▸ Supplied records
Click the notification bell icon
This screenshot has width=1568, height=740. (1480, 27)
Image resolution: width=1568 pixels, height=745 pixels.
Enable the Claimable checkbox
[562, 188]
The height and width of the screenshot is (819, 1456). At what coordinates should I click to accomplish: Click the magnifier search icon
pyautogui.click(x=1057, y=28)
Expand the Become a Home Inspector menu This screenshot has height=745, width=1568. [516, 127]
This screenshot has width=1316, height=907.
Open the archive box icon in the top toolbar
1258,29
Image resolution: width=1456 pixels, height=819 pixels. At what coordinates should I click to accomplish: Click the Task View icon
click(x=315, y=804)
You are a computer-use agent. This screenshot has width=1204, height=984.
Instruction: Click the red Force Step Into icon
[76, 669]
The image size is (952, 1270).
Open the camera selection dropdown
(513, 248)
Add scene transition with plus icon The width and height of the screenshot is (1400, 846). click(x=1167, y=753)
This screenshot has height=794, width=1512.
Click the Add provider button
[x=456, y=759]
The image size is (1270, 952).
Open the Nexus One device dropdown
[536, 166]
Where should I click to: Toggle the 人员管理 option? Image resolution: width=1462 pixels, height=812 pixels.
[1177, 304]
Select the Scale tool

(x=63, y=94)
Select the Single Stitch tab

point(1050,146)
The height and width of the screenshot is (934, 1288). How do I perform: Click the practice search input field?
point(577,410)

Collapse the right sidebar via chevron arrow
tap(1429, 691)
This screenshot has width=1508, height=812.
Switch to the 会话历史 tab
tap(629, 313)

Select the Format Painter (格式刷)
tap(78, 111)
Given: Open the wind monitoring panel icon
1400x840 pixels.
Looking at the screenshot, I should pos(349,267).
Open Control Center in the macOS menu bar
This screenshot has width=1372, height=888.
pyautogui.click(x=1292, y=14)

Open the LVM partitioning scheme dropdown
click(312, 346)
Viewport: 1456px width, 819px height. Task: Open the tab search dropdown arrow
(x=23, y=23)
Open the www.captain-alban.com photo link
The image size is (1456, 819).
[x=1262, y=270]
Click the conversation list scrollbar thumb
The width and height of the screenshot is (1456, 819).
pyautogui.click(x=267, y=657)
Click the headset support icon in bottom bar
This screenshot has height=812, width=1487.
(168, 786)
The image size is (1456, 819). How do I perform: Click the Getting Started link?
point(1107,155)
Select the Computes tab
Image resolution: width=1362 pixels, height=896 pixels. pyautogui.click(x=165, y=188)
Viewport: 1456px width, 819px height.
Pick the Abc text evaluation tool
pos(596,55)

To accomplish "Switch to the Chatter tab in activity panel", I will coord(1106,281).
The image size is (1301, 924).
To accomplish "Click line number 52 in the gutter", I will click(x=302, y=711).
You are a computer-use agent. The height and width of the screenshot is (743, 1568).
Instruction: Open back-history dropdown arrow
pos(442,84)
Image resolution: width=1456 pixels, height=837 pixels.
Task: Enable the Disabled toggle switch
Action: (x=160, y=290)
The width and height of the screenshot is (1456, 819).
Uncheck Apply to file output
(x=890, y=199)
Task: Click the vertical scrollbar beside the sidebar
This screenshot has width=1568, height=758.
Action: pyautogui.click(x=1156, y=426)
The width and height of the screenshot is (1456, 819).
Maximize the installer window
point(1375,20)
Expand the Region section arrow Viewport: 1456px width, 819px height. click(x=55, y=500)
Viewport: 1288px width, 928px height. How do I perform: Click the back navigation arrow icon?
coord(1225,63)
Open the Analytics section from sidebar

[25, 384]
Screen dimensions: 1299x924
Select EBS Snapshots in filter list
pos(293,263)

▸ Exercise objective
Print again each line of the listing above, exactly as it appears.

▸ Task output
Click the notification bell icon
This screenshot has width=1568, height=740. (1480, 27)
Image resolution: width=1568 pixels, height=745 pixels.
Enable the Claimable checkbox
[562, 188]
The height and width of the screenshot is (819, 1456). At what coordinates should I click to accomplish: Click the magnifier search icon
pyautogui.click(x=1057, y=28)
Expand the Become a Home Inspector menu This screenshot has height=745, width=1568. [516, 127]
This screenshot has width=1316, height=907.
Open the archive box icon in the top toolbar
1258,29
Image resolution: width=1456 pixels, height=819 pixels. At what coordinates should I click to accomplish: Click the Task View icon
click(x=315, y=804)
You are a computer-use agent. This screenshot has width=1204, height=984.
Instruction: Click the red Force Step Into icon
[76, 669]
The image size is (952, 1270).
Open the camera selection dropdown
(513, 248)
Add scene transition with plus icon The width and height of the screenshot is (1400, 846). click(x=1167, y=753)
This screenshot has height=794, width=1512.
Click the Add provider button
[x=456, y=759]
The image size is (1270, 952).
Open the Nexus One device dropdown
[536, 166]
Where should I click to: Toggle the 人员管理 option? Image resolution: width=1462 pixels, height=812 pixels.
[1177, 304]
Select the Scale tool

(x=63, y=94)
Select the Single Stitch tab

point(1050,146)
The height and width of the screenshot is (934, 1288). How do I perform: Click the practice search input field?
point(577,410)

Collapse the right sidebar via chevron arrow
tap(1429, 691)
This screenshot has width=1508, height=812.
Switch to the 会话历史 tab
tap(629, 313)

Select the Format Painter (格式刷)
tap(78, 111)
Given: Open the wind monitoring panel icon
1400x840 pixels.
Looking at the screenshot, I should pos(349,267).
Open Control Center in the macOS menu bar
This screenshot has width=1372, height=888.
pyautogui.click(x=1292, y=14)

Open the LVM partitioning scheme dropdown
click(312, 346)
Viewport: 1456px width, 819px height. Task: Open the tab search dropdown arrow
(x=23, y=23)
Open the www.captain-alban.com photo link
The image size is (1456, 819).
[x=1262, y=270]
Click the conversation list scrollbar thumb
The width and height of the screenshot is (1456, 819).
pyautogui.click(x=267, y=657)
Click the headset support icon in bottom bar
This screenshot has height=812, width=1487.
(168, 786)
The image size is (1456, 819). How do I perform: Click the Getting Started link?
point(1107,155)
Select the Computes tab
Image resolution: width=1362 pixels, height=896 pixels. pyautogui.click(x=165, y=188)
Viewport: 1456px width, 819px height.
Pick the Abc text evaluation tool
pos(596,55)

To accomplish "Switch to the Chatter tab in activity panel", I will coord(1106,281).
The image size is (1301, 924).
To accomplish "Click line number 52 in the gutter", I will click(x=302, y=711).
You are a computer-use agent. The height and width of the screenshot is (743, 1568).
Instruction: Open back-history dropdown arrow
pos(442,84)
Image resolution: width=1456 pixels, height=837 pixels.
Task: Enable the Disabled toggle switch
Action: (x=160, y=290)
The width and height of the screenshot is (1456, 819).
Uncheck Apply to file output
(x=890, y=199)
Task: Click the vertical scrollbar beside the sidebar
This screenshot has width=1568, height=758.
Action: pyautogui.click(x=1156, y=426)
The width and height of the screenshot is (1456, 819).
Maximize the installer window
point(1375,20)
Expand the Region section arrow Viewport: 1456px width, 819px height. click(x=55, y=500)
Viewport: 1288px width, 928px height. How do I perform: Click the back navigation arrow icon?
coord(1225,63)
Open the Analytics section from sidebar

[25, 384]
Screen dimensions: 1299x924
Select EBS Snapshots in filter list
pos(293,263)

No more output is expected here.